This study examined trajectories of psychological distress in cancer survivors in the immediate post-treatment phase using an established theoretical model and explored whether these trajectories could be differentiated by baseline patient factors. The study overcame several limitations of prior research, which to date have largely studied women with breast cancer exclusively, or included mixed groups of patients and survivors at different phases of the cancer journey. Using a rigorous methodology to examine the model in survivors across a range of high survival cancers who are all at the same point (e.g., immediately after completing treatment) enabled the influence of medical and treatment factors on psychological distress to be studied.
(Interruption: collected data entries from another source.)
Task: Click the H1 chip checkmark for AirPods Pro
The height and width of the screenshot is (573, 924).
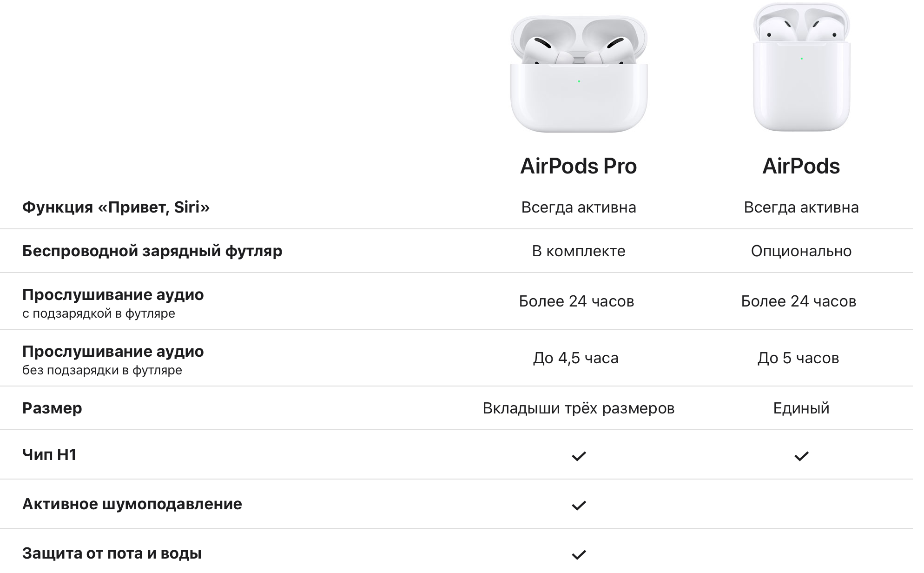Action: (x=579, y=456)
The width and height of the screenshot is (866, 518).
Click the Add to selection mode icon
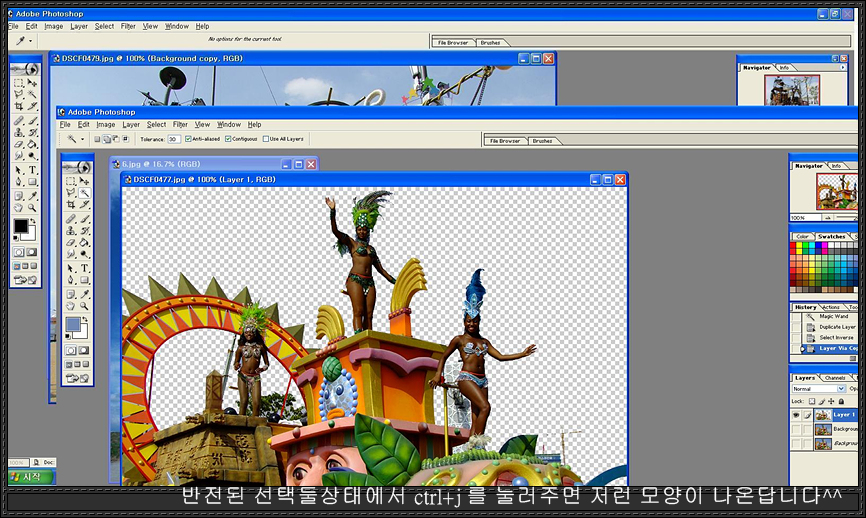(106, 139)
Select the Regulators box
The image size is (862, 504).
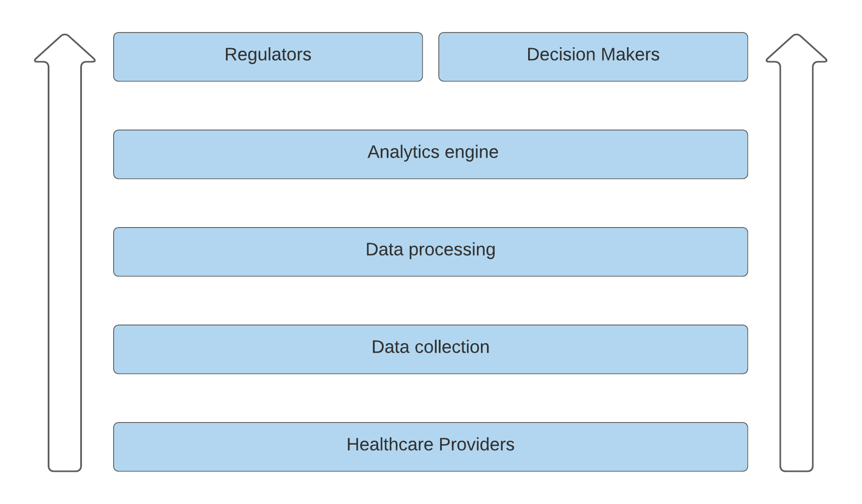pyautogui.click(x=268, y=57)
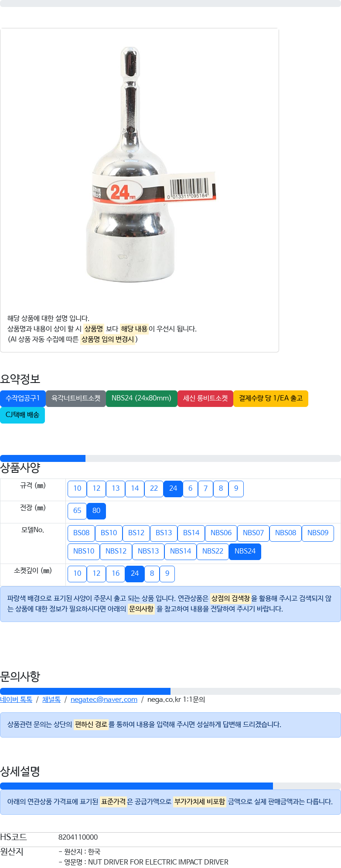Click the 육각너트비트소켓 gray badge
Viewport: 341px width, 868px height.
point(76,398)
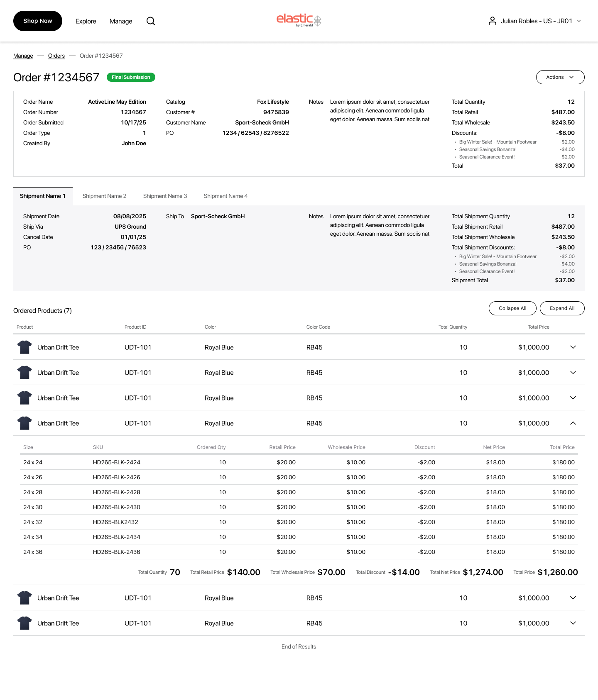Open the Manage navigation menu
This screenshot has height=700, width=598.
tap(121, 21)
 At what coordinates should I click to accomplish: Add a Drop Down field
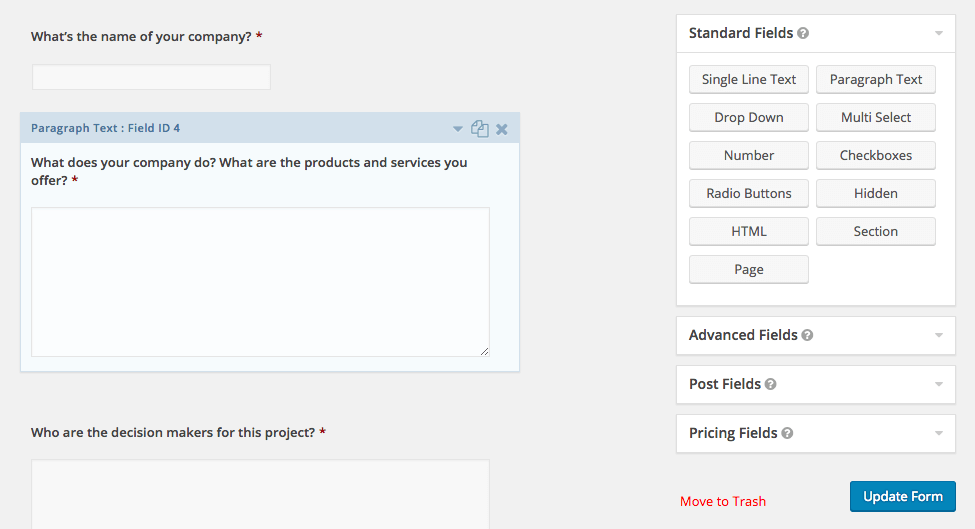749,117
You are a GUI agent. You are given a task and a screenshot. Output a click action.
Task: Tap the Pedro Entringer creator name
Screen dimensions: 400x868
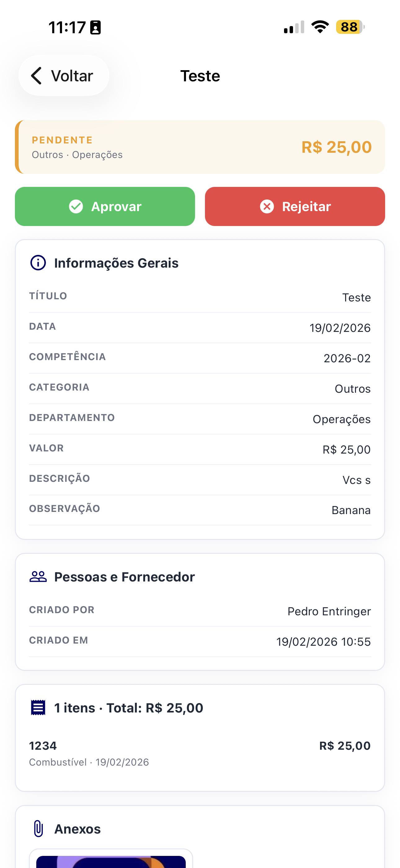click(329, 611)
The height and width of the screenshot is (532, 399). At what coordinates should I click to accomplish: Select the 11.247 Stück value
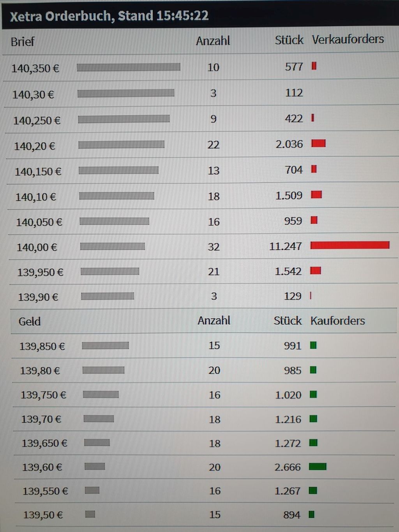285,247
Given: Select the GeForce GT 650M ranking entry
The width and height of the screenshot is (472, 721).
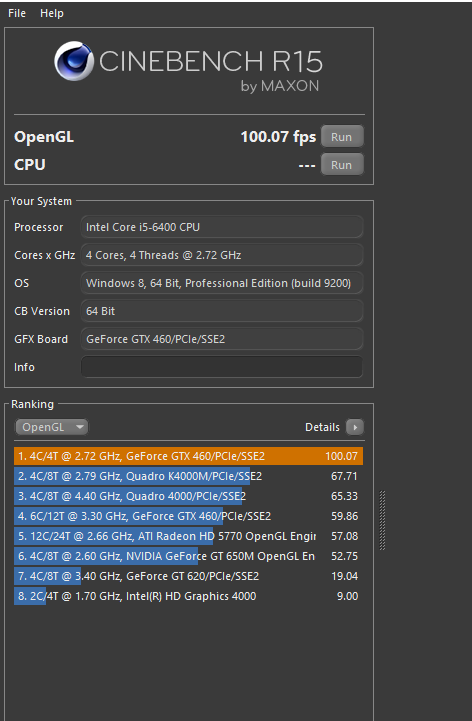Looking at the screenshot, I should 188,556.
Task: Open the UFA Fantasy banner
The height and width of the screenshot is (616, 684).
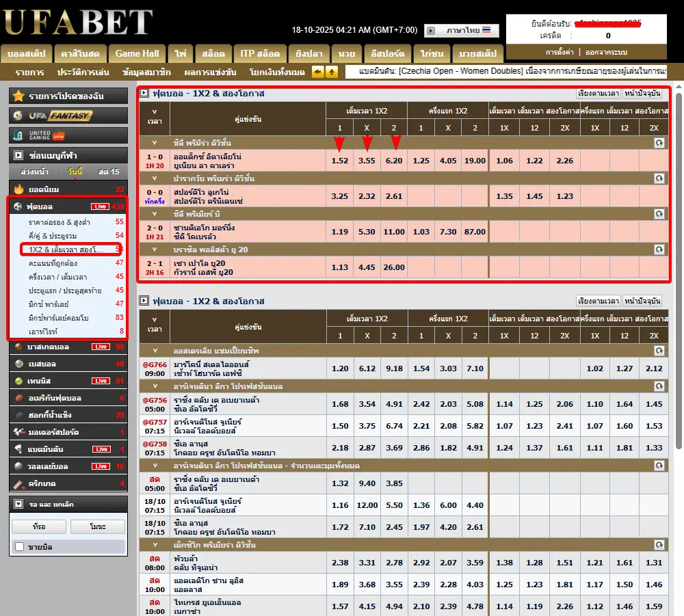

Self-reported levels of psychological distress were low on average and remarkably stable in most survivors sampled. Stability in the initial post-treatment period has been reported by others [Citation21,Citation22]. As such, our findings reinforce the belief that most survivors adjust well after treatment. Nonetheless, for some, time alone may not lead to recovery, at least in the first six months after treatment. End of treatment is, therefore, an opportune time to screen for psychological distress and canvass other difficulties associated with elevated levels of distress including persistent physical symptoms, unmet needs and lack of social support.

The data presented in this study also supports others’ findings [Citation4,Citation7] that exclusively looking at mean scores to describe the course of distress for survivors may mask subgroups of survivors who experience different courses of psychological distress, and particularly those who experience severe or worsening distress. Four distinct trajectories of psychological distress described by the Bonanno model were identified in this sample. The prevalence of each of these groups was noted as an important outcome of this project. Power to detect between-groups differences as statistically significant was limited by the number of people in each group; however, some large-sized differences were observed between the trajectories. Over 80% of survivors experienced continuing low levels of distress after treatment. Others have similarly found high proportions of resilient participants [Citation5,Citation11]. This is encouraging and suggests that although cancer and its treatment can be stressful, and there can be ongoing effects and unmet needs, most individuals are able to manage well, with sustained low levels of distress.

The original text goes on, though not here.